Thursday August 2 2018
The G20’s plan to develop an ‘infrastructure asset class’ to encourage private investment in developing countries is fundamentally flawed and must be shelved.
This is the message in a new report published by the European Network on Debt and Development (Eurodad) ahead of the Civil20 (C20) summit in Argentina next week (6-7 August).
The report spells out three reasons why the G20’s scheme to turn projects like roads, schools and hospitals into tradeable assets that can be bought and sold on international markets like stocks and shares is a mistake.
Report author Maria Jose Romero, Policy and Advocacy Manager at Eurodad, said: “If the G20 is serious about increasing infrastructure for development it needs to stop putting private finance first and instead focus on improving and delivering publicly financed infrastructure. One thing is for sure, creating an ‘asset class’ is not the way to get infrastructure built in those developing countries that need it most.”
The report also states that the priorities of global leaders should be ending tax dodging, which costs developing countries hundreds of billions of dollars a year; meeting their commitments on aid; and developing an international debt restructuring forum to help poor countries in growing sovereign debt distress.

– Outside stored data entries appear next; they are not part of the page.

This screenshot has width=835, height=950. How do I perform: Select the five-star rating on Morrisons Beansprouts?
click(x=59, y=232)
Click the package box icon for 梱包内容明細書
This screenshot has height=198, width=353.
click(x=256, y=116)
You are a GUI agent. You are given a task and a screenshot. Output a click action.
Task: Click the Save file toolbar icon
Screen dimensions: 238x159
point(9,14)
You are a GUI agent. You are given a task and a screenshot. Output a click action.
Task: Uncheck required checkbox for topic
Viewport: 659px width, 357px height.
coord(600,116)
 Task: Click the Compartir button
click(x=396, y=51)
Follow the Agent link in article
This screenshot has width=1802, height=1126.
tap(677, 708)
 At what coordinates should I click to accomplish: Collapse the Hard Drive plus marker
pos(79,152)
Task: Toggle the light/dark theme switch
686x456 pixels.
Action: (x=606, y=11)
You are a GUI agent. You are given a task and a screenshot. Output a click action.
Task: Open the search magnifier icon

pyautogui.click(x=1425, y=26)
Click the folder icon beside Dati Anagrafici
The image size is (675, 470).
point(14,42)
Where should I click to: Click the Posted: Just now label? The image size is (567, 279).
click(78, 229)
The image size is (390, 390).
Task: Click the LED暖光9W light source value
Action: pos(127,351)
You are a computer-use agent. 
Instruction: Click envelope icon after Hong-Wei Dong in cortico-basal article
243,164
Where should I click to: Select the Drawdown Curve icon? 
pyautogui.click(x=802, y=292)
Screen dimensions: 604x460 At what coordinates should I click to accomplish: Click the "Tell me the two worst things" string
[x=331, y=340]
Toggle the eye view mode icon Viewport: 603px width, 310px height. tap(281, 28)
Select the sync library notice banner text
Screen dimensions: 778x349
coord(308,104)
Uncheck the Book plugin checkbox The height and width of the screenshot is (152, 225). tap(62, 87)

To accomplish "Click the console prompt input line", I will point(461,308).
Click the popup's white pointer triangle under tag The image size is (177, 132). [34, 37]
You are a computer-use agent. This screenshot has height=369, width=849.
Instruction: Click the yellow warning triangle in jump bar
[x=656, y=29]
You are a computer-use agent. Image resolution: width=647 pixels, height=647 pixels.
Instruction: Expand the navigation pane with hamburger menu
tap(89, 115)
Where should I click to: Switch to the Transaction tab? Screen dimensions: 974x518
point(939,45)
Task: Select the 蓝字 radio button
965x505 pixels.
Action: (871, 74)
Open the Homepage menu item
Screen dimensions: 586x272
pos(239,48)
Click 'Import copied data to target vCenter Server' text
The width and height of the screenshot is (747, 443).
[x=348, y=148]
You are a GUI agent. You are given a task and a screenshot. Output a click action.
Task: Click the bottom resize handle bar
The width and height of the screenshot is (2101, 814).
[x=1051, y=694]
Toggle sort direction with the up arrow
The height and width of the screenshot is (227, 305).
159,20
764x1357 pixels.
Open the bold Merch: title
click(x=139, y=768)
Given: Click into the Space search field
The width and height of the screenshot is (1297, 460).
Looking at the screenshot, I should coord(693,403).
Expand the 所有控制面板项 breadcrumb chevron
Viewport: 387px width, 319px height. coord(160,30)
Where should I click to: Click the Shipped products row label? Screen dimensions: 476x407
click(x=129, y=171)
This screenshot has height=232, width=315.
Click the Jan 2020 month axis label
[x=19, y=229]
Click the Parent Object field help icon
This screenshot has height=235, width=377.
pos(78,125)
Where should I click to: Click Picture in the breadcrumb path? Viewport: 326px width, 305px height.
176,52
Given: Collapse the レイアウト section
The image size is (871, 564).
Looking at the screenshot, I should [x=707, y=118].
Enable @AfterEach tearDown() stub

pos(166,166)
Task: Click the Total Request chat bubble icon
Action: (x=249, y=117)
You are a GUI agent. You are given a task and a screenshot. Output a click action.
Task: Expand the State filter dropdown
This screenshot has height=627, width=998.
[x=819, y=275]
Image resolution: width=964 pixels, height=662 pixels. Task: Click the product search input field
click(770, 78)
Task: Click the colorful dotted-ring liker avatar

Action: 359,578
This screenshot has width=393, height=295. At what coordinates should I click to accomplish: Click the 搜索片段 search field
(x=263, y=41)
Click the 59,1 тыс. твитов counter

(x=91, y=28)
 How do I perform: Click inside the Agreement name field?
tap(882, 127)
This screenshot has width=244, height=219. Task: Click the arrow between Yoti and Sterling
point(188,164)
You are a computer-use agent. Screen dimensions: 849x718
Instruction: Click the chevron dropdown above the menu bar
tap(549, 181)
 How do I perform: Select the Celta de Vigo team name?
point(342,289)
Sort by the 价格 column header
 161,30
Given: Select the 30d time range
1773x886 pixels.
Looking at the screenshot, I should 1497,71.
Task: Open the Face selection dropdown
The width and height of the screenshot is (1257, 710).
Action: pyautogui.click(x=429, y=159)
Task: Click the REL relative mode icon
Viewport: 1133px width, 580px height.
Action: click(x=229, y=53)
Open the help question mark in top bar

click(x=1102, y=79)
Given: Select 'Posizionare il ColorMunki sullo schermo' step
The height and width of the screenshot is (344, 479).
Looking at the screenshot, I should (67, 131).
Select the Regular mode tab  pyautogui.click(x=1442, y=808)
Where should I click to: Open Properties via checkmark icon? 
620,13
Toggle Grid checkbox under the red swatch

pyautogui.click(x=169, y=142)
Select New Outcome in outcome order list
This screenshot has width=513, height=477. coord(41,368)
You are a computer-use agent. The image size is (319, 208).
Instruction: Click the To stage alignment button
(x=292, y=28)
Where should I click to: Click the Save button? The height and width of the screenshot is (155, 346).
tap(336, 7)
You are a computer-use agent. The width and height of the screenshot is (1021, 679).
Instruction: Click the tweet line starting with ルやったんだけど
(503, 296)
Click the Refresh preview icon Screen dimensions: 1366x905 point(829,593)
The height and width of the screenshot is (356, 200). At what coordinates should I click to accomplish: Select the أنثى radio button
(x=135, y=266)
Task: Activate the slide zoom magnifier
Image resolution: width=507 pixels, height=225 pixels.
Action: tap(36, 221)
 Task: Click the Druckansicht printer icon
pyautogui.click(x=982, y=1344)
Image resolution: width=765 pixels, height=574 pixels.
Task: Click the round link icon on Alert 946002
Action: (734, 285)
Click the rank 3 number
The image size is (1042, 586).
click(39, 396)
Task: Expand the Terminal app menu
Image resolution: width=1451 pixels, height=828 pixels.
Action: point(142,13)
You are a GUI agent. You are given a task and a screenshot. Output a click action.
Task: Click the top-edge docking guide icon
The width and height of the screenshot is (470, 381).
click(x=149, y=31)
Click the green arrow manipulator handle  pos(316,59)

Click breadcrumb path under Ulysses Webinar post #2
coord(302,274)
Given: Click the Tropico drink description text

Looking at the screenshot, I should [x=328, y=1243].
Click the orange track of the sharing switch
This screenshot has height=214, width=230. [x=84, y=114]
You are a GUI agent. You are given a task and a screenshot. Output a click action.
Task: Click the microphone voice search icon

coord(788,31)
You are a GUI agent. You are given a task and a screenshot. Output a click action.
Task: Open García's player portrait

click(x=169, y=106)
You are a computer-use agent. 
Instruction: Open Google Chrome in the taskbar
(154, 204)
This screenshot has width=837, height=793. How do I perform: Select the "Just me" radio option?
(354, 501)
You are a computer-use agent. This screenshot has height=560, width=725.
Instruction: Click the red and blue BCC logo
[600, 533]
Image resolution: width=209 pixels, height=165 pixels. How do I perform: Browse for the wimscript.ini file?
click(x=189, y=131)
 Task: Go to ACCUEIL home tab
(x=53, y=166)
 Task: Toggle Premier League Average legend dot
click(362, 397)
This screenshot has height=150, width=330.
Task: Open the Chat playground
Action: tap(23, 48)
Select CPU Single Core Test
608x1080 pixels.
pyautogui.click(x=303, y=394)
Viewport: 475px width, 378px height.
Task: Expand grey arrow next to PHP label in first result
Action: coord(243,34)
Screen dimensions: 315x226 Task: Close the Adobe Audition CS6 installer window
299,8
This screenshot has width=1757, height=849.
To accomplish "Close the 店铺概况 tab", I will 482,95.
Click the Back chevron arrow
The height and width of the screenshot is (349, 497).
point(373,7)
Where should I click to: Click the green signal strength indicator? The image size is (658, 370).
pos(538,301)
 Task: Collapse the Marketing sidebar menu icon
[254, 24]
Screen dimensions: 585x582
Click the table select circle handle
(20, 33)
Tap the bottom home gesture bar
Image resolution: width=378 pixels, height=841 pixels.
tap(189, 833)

To read more access the Eurodad report here. Maria Jose Romero will also present the report at the C20 summit in Buenos Aires.
Julia Ravenscroft, Communications Manager at Eurodad, firstname.lastname@example.org or +32 2 893 0854.
Natalia Mielech: email@example.com.
Notes to editors:
Eurodad (the European Network on Debt and Development) is a network of 47 civil society organisations (CSOs) from 20 European countries, which works for transformative yet specific changes to global and European policies, institutions, rules and structures to ensure a democratically controlled, environmentally sustainable financial and economic system that works to eradicate poverty and ensure human rights for all.